Thanks Jayda! I hope it goes well too! I will try my best to get some decent pics!! 


Sent from my iPhone using Petguide.com Free App


----------



## prettylola (Nov 13, 2012)

Adorable. I love the Santa dress. I bet your baby is so cute in it


----------



## ~LS~ (Oct 29, 2011)

Zorana, I was about to tell you that I'm very disappointed you did not post
pictures of my darling pups(sorry, "_your _darling pups") in their outfits...but I
got to see a bit of you, so all is good.


----------



## pupluv168 (Mar 7, 2012)

Very cute!


Sent from my iPhone using Petguide.com App


----------



## Zorana1125 (Oct 24, 2010)

Thanks Ash! 
LS, I was hoping you wouldn't have noticed me! I just woke up, still in pjs, hair everywhere and mascara under my eyes like a football player! Lolololol 


Sent from my iPhone using Petguide.com Free App


----------



## TLI (Sep 3, 2008)

Those outfits are adorable!! I LOVE that dress!!


----------



## intent2smile (Dec 4, 2011)

Those are adorable outfits!!

I have looked and looked for a Christmas outfit for Jaxx that I like. I found one the other day at Petsmart but they only had one XS and some lady grabbed it out of my hands.


----------



## Zorana1125 (Oct 24, 2010)

intent2smile said:


> Those are adorable outfits!!
> 
> I have looked and looked for a Christmas outfit for Jaxx that I like. I found one the other day at Petsmart but they only had one XS and some lady grabbed it out of my hands.
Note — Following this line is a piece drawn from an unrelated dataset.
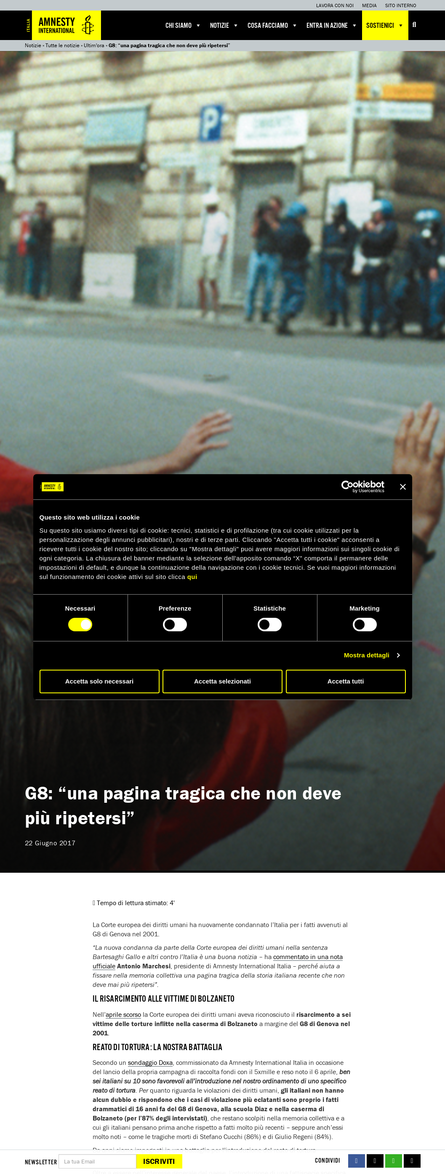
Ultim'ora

Ughhhh how rude!! People are crazy! Try Walmart, Pigdeonsheep found really cute sweaters there for super cheap!! 


Sent from my iPhone using Petguide.com Free App


----------



## intent2smile (Dec 4, 2011)

Zorana1125 said:


> Ughhhh how rude!! People are crazy! Try Walmart, Pigdeonsheep found really cute sweaters there for super cheap!!
> 
> 
> Sent from my iPhone using Petguide.com Free App


I am not sure if the stores in our town just didn't get much Christmas stuff for pets this year or I started looking too late although I started before Dec. 1st.

I have checked all 3 Wal Marts in our area, Target, Petsmart, CVS, and even a couple Petcos and Petsmart in Dallas. None of them had anything for boys. Some of them had some really cute things for girls though.


----------



## nabi (Nov 25, 2004)

They are going to look marvelous...very festive !


----------